05/31/2012 | by Carisa Chappell

The bank default rate among commercial real estate loans in the first quarter of 2012 fell to its lowest level in nearly three years, according to an analysis released May 30.

The current default rate of 3.45 percent declined from the previous quarter's rate of 3.57 percent and the year-earlier period's default rate of 4.20 percent, according to the data from Chandan Economics. However, the total decline is largely attributable to the multifamily sector, which saw its default rate fall to 2.36 percent from 2.53 percent in the previous quarter and 3.67 percent in the first quarter of 2011.

"The overall decline in the default rate reflects a relatively larger improvement in legacy apartment loan performance," said Sam Chandan, president and chief economist with Chandan Economics. He added that the improvement in the level of multifamily defaults reflected the sector's improving cash flows and broader availability of debt for acquisitions and refinancing.

The report noted that among banks with at least $10 million in apartment loans at the end of 2011, 60 percent reported a lower apartment default rate in the first quarter than in the previous quarter.

The report also showed that the median decline in the default rate for commercial property loans on the whole was 50 basis points, while the median decline for apartment loans was 80 basis points.

While banks' net lending to commercial real estate borrowers was essentially unchanged in the first quarter, down to 0.05 percent from the previous quarter, Chandan found that apartment lending had increased.

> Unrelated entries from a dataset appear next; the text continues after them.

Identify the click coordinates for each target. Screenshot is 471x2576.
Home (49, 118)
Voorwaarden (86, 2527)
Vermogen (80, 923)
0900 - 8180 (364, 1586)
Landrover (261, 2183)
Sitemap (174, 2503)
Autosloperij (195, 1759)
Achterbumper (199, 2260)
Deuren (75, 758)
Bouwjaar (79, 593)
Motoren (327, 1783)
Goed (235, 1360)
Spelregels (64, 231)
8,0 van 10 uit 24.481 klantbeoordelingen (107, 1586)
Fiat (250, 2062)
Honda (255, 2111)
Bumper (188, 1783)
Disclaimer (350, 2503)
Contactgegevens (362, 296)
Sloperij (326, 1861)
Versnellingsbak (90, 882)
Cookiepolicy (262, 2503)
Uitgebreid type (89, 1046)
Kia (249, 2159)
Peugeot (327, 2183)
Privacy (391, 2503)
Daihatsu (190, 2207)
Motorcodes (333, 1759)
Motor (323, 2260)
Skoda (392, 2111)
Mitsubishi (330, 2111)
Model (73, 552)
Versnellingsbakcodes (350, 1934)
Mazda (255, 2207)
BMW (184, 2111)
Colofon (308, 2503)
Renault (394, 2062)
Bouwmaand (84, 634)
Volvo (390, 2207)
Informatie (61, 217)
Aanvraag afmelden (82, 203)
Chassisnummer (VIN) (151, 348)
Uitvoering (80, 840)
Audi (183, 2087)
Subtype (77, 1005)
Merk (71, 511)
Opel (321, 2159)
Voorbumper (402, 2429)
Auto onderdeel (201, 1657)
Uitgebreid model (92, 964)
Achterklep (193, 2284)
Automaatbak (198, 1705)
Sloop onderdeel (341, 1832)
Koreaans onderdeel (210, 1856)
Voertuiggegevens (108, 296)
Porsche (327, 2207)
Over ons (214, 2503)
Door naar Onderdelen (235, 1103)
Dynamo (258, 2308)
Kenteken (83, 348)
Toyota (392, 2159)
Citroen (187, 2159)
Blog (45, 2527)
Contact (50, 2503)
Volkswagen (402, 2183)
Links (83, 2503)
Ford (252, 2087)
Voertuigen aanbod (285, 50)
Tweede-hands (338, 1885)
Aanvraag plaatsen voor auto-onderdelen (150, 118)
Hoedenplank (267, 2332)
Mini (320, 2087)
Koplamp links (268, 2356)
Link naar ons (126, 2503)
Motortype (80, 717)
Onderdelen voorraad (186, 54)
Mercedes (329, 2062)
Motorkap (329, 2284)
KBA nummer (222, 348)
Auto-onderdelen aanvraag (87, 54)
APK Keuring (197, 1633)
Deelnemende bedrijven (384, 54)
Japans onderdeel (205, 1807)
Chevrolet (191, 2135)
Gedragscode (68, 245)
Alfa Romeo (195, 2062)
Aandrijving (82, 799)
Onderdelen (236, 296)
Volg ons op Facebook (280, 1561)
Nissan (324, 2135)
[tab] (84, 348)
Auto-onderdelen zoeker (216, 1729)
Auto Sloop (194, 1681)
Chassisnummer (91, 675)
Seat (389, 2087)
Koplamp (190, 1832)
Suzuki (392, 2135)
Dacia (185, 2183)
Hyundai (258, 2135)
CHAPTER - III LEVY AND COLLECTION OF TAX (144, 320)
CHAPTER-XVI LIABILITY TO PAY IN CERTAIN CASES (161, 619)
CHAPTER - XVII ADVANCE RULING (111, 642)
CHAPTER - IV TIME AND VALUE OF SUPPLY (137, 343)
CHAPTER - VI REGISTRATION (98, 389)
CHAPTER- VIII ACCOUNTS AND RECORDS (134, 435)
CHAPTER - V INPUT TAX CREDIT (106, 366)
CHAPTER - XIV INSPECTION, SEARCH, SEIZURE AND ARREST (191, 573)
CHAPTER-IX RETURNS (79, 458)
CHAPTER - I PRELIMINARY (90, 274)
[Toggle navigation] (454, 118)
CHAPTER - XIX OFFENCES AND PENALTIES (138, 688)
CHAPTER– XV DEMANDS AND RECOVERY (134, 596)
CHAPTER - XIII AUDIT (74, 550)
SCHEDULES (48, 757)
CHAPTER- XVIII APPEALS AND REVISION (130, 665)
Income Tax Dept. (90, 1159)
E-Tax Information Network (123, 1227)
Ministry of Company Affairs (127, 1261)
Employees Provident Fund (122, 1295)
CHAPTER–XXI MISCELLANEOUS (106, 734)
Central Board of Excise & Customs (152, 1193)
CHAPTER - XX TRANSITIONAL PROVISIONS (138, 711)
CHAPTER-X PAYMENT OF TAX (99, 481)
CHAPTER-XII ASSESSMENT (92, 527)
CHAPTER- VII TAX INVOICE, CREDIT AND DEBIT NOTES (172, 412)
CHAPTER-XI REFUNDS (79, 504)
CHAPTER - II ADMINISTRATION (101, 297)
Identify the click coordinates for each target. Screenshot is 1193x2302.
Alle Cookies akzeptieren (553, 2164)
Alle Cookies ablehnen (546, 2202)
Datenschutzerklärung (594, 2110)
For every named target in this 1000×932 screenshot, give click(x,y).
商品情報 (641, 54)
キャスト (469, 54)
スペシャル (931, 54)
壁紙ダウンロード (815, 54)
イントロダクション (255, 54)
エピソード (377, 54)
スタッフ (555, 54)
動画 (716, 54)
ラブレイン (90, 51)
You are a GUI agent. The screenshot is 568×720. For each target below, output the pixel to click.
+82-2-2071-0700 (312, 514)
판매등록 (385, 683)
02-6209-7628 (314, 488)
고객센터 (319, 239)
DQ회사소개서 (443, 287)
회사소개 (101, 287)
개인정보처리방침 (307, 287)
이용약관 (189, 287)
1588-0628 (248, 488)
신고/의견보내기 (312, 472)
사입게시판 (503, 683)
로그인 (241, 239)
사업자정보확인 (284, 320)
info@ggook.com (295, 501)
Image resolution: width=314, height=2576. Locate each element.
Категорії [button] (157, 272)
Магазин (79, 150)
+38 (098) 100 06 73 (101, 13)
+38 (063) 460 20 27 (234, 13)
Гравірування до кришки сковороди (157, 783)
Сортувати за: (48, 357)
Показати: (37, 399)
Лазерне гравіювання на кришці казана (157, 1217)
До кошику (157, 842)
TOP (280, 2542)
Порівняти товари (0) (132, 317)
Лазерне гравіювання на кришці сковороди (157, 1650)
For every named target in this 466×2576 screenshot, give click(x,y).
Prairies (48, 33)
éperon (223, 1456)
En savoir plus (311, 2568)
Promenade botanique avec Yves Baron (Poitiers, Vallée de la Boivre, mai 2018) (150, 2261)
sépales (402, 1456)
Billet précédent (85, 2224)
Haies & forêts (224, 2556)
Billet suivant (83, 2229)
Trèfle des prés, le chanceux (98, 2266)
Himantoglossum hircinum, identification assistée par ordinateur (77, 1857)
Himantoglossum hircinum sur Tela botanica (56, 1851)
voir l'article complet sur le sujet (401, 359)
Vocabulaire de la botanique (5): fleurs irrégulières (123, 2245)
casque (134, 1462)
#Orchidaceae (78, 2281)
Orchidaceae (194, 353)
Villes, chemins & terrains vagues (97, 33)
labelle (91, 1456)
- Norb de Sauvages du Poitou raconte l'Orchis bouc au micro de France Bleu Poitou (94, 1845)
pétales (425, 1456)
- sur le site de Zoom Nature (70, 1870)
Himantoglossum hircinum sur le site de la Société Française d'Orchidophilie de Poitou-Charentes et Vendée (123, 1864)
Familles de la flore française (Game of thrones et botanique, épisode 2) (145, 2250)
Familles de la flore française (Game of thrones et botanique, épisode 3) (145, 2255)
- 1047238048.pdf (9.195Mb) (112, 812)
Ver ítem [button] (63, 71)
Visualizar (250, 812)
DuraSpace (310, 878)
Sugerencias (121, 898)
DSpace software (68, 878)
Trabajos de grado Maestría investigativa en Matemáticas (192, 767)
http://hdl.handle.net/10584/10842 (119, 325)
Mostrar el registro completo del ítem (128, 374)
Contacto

Chandan said the numbers indicate lenders are showing less caution than they have in the wake of the financial crisis, at least in the apartment sector.

"Based on a separate analysis of the first quarter's loan-level data, lending in the most contested apartment markets show signs of increased risk-taking by all lender groups, including banks, principally as it relates to interest rate risks," Chandan said.

Although Chandan said he's anticipating continued improvements in loan performance and new bank lending in the coming quarters, he did warn warns that significant economic shocks or sharp rises in risk-free interest rates could change that outlook.

"This is an encouraging trend given financial challenges for non-core commercial properties and properties in smaller markets and the uncertain near- and medium-term outlook for new CMBS issuance," Chandan said.